* PAGE EXTRACT *
= = = =

Reply
Explorer
Posts: 8
Registered: ‎07-27-2016

Cloudera plans on Spark 2.0.0

[ Edited ]

Hello,

 

I dont see any updates with regards to Spark 2.0.0 on the product matrix. Since Spark 2.0.0 is here, I'm wondering when Cloudera plans to release support for Spark 2.0.0. As of 5.8, I can only see 1.6.0 , another question is whether Cloudera is planning to bump it to 2.0.0 instead of 1.6.1 and then to 2.0.0.

 

Could someone please address this.

 

Thanks,

RK

Cloudera Employee
Posts: 481
Registered: ‎08-11-2014

Re: Cloudera plans on Spark 2.0.0

No formal announcement but as you can imagine it can't be long before it is available.

A major release can't generally include breaking changes and Spark 2 makes breaking changes. The base Spark has to stay 1.6 but doesn't mean 2.0 can't also be available optionally.

CDH is already effectively on 1.6.2
Explorer
Posts: 8
Registered: ‎07-27-2016

Re: Cloudera plans on Spark 2.0.0

Thanks.

 

However,

http://www.cloudera.com/documentation/enterprise/release-notes/topics/cdh_rn_fixed_in_57.html#concep... has the following issue fixed:

  • SPARK-4452 - Shuffle data structures can starve others on the same thread for memory --> The fix is available in Spark 2.0.0

On the other hand,

  • SPARK-13622 - Issue creating level db for YARN shuffle service --> is fixed in both 1.6.2 / 2.0.0

 

Did Cloudera port the new patches without actual release of Spark 2.0.0? 

 

Cloudera Employee
Posts: 481
Registered: ‎08-11-2014

Re: Cloudera plans on Spark 2.0.0

Yes, the CDH maintenance patch set will always be potentially different for any project, including backporting fixes as appropriate even if whoever merged it upstream didn't backport it into a corresponding upstream branch. Likewise it's possible that an upstream project merges a change into a maintenance branch when it probably wasn't the right thing to do, and CDH would not do so.

Explorer
Posts: 19
Registered: ‎12-18-2014

Re: Cloudera plans on Spark 2.0.0

I'm on 

5.8.0-1.cdh5.8.0.p0.42

The spark version is 1.6.0.

 

$ spark-submit --version
Welcome to
____ __
/ __/__ ___ _____/ /__
_\ \/ _ \/ _ `/ __/ '_/
/___/ .__/\_,_/_/ /_/\_\ version 1.6.0
/_/

 

$ spspark-shell --version
Welcome to
____ __
/ __/__ ___ _____/ /__
_\ \/ _ \/ _ `/ __/ '_/
/___/ .__/\_,_/_/ /_/\_\ version 1.6.0
/_/


How do I upgrade to 1.6.2 like you said on earlier post?

= = = =

A data block:
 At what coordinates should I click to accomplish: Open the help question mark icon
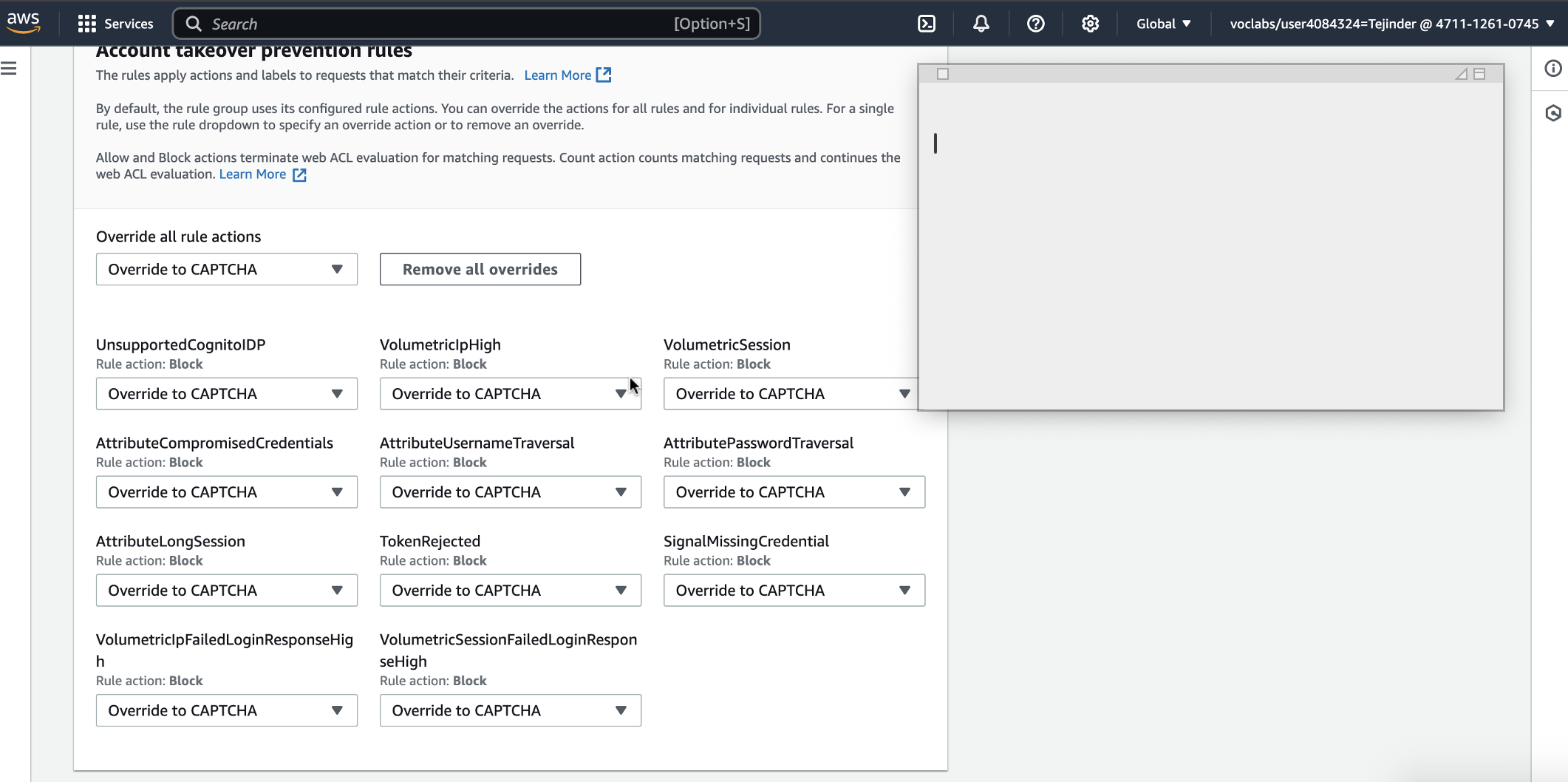click(x=1036, y=24)
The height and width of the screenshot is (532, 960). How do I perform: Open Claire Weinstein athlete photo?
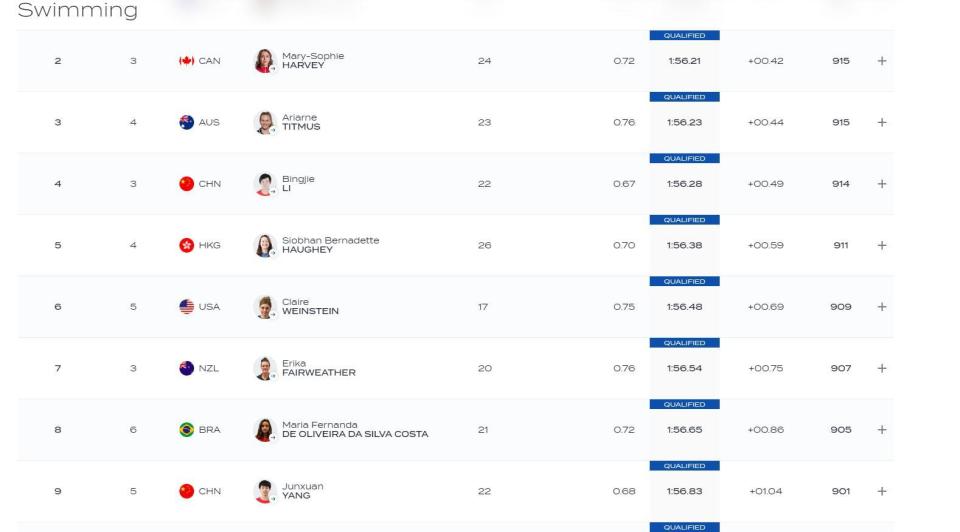point(264,307)

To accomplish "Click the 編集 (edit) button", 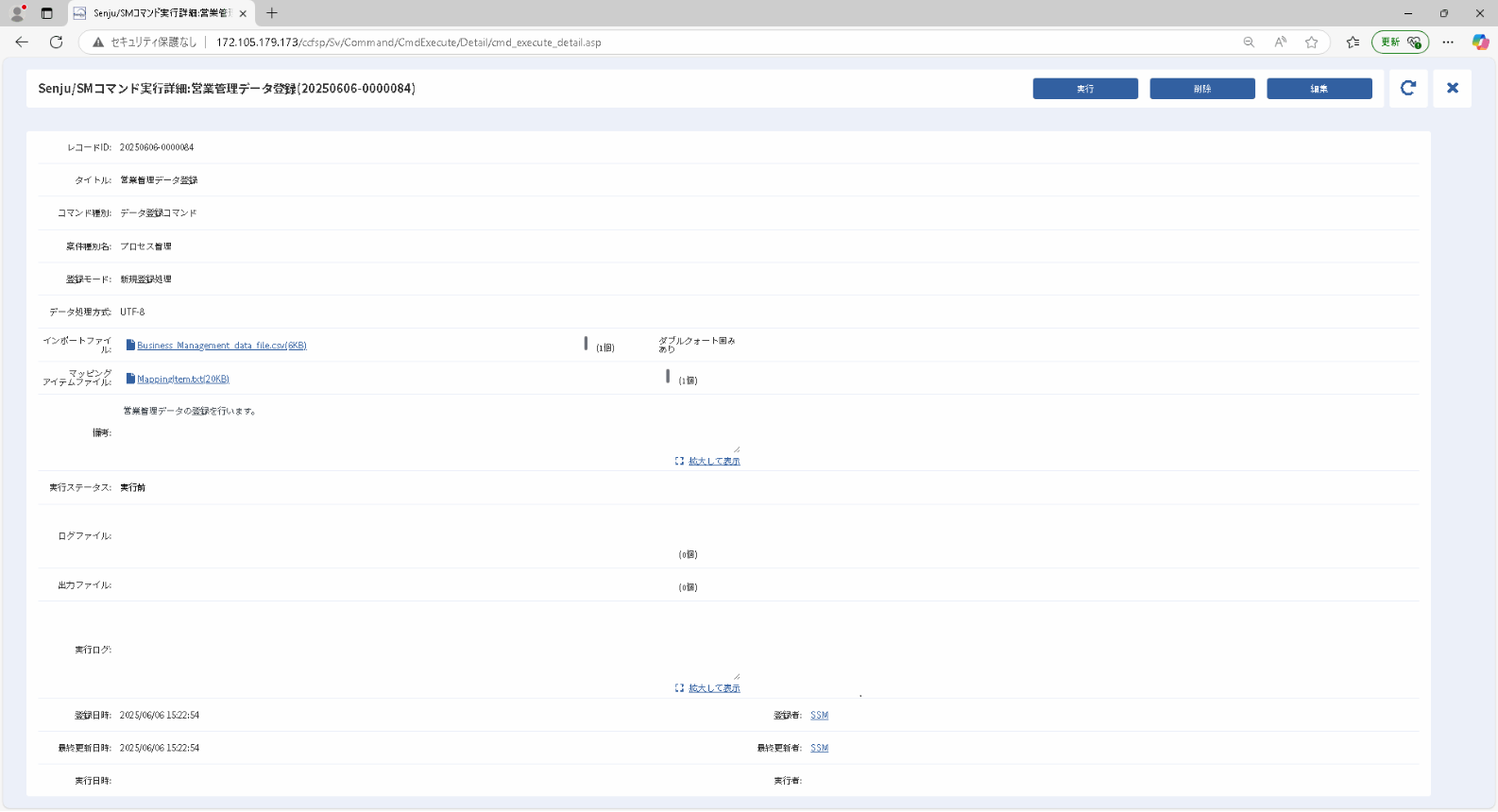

= = = =

* PROBLEM DESCRIPTION *
Copy the stretch of the forum thread from "On the other" through "of Spark 2.0.0?", switching "level db" to "LevelDB".

* OUTPUT OF THE EXERCISE *
On the other hand,

  • SPARK-13622 - Issue creating LevelDB for YARN shuffle service --> is fixed in both 1.6.2 / 2.0.0

 

Did Cloudera port the new patches without actual release of Spark 2.0.0?